= DOCUMENT SECTION =
· · · · ·
Oldest known mosses discovered in Mississippian (late Visean) strata of Germany

Maren Hübers and Hans Kerp, Forschungsstelle für Paläobotanik, Institut für Geologie und Paläontologie, Westfälische Wilhelms-Universität Münster, Schlossplatz 9,48143 Münster, Germany. Posted online 15 June 2012; doi: 10.1130/G33122.1.

Today bryophytes, with about 20,000 species of hornworts, liverworts, and mosses, are the most diverse group of non-vascular land plants. Mosses are important constituents of terrestrial ecosystems, from the tropics to the high latitudes. In many modern wetland ecosystems, mosses play a major role in nutrient cycling and water storage. Molecular clock data indicate that mosses appeared before the first vascular land plants, but their fossil record is extremely poor. Carboniferous wetland environments, with their unequaled accumulation of plant biomass, likely provided ideal habitats for mosses. Coal floras have been studied in great detail, but the fossil record of Carboniferous mosses is remarkably meager, though it should be noted that mosses are often difficult to recognize. Three types of mosses showing cellular preservation have now been identified from approx. 330 million-year-old rocks from eastern Germany. These are the oldest unequivocal mosses known to date, and even though the remains are small, they demonstrate that mosses formed part of Carboniferous ecosystems. The moss fossils were obtained from organic residues after whole-rock samples had been dissolved. This method, which is now rarely used for studying Carboniferous flora, may reveal that mosses were more widespread than commonly thought.


A detailed record of shallow hydrothermal fluid flow in the Sierra Nevada magmatic arc from low-delta-18O skarn garnets

Megan E. D’Errico et al., Dept. of Geology, Trinity University, San Antonio, Texas 78212, USA. Posted online 15 June 2012; doi: 10.1130/G33008.1.
· · · · ·
= RECORD EXCERPTS =
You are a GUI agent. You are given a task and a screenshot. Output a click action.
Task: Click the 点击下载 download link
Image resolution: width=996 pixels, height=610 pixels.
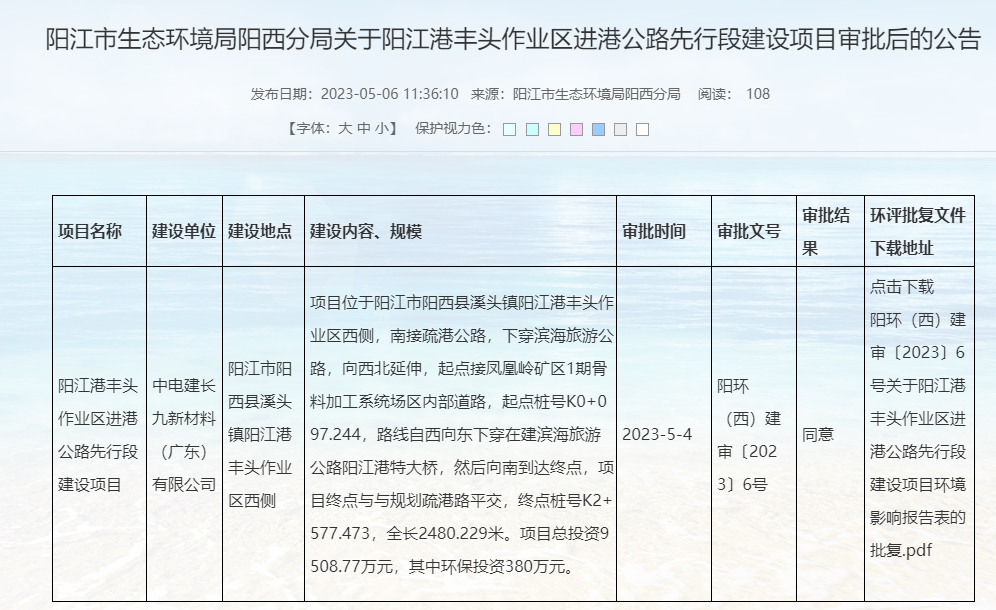[902, 287]
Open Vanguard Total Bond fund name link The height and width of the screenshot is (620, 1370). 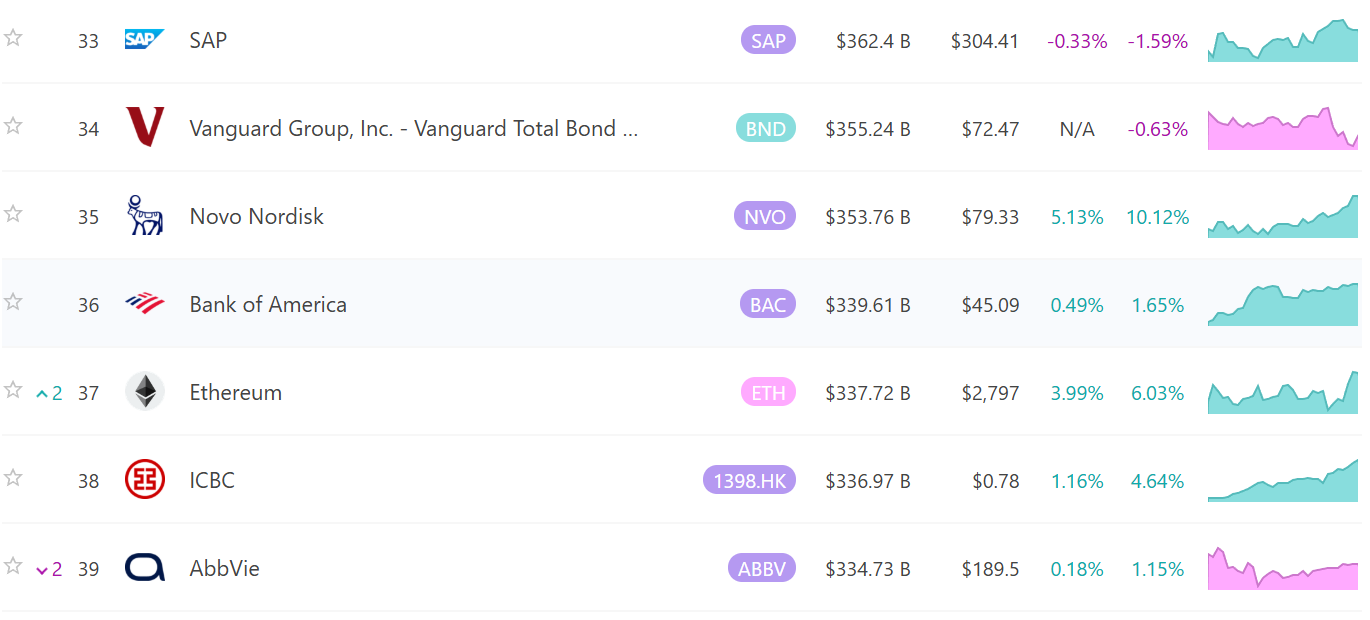[x=413, y=129]
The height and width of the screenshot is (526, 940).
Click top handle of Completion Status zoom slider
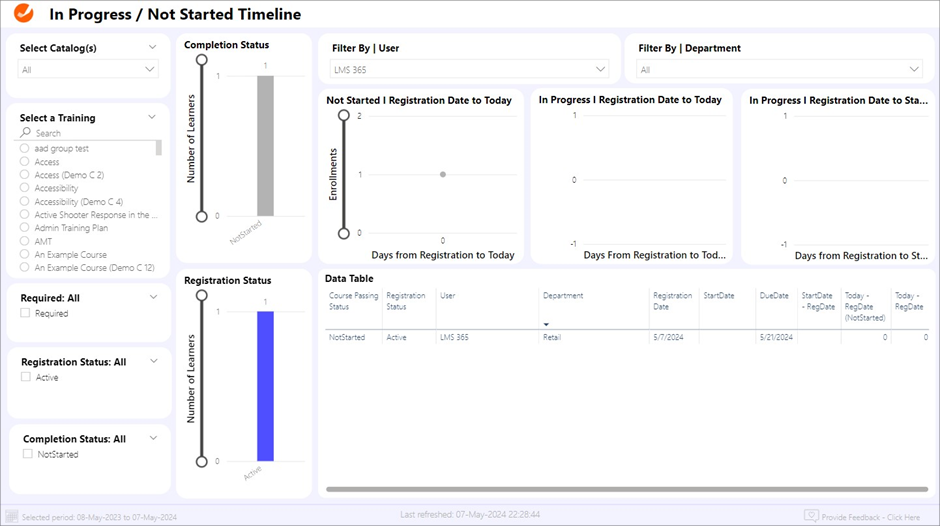pyautogui.click(x=202, y=60)
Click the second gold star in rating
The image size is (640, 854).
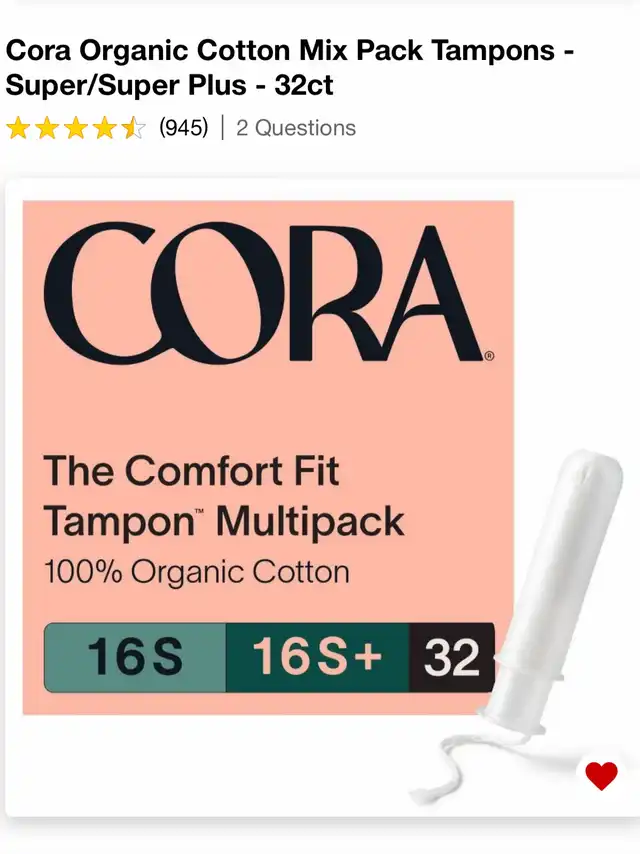47,129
· · · · ·
= EXERCISE TASKS =
(a) Answer these questions from the geology research summaries:
(i) About how many species of bryophytes exist today?
(ii) How old are the rocks in eastern Germany that yielded the moss fossils?
(iii) How were the moss fossils obtained?
(b) Pick up the geology research summaries after their last line and write the next passage.
The listing is separate material, unrelated to the geology research summaries.

= ANSWER SET =
(a)
(i) About 20,000.
(ii) Approximately 330 million years old.
(iii) From organic residues after whole-rock samples had been dissolved.

(b)
Garnet from skarns exposed at Empire Mountain, Sierra Nevada (California, USA) batholith have variable delta-18O values, including the lowest known delta-18O values of skarn garnet in North America. Such values indicate that surface-derived meteoric water was a significant component of the fluid budget of the skarn-forming hydrothermal system, which developed in response to shallow emplacement (~3.3 km) of the 109 million year old quartz diorite of Empire Mountain. Brecciation in the skarns and alteration of the Empire Mountain pluton suggests that fracture-enhanced permeability was a critical control on the depth to which surface waters penetrated to form skarns and later alter the pluton. Compared to other Sierran systems, much greater volumes of skarn rock suggest an exceptionally vigorous hydrothermal system that saw unusually high levels of decarbonation reaction progress, likely a consequence of the magma intruding relatively cold wall rocks inboard of the main locus of magmatism in the Sierran arc at that time.


The influence of a mantle plume head on the dynamics of a retreating subduction zone

Peter G. Betts et al., School of Geosciences, Monash University, Clayton, VIC 3800, Australia. Posted online 15 June 2012; doi: 10.1130/G32909.1.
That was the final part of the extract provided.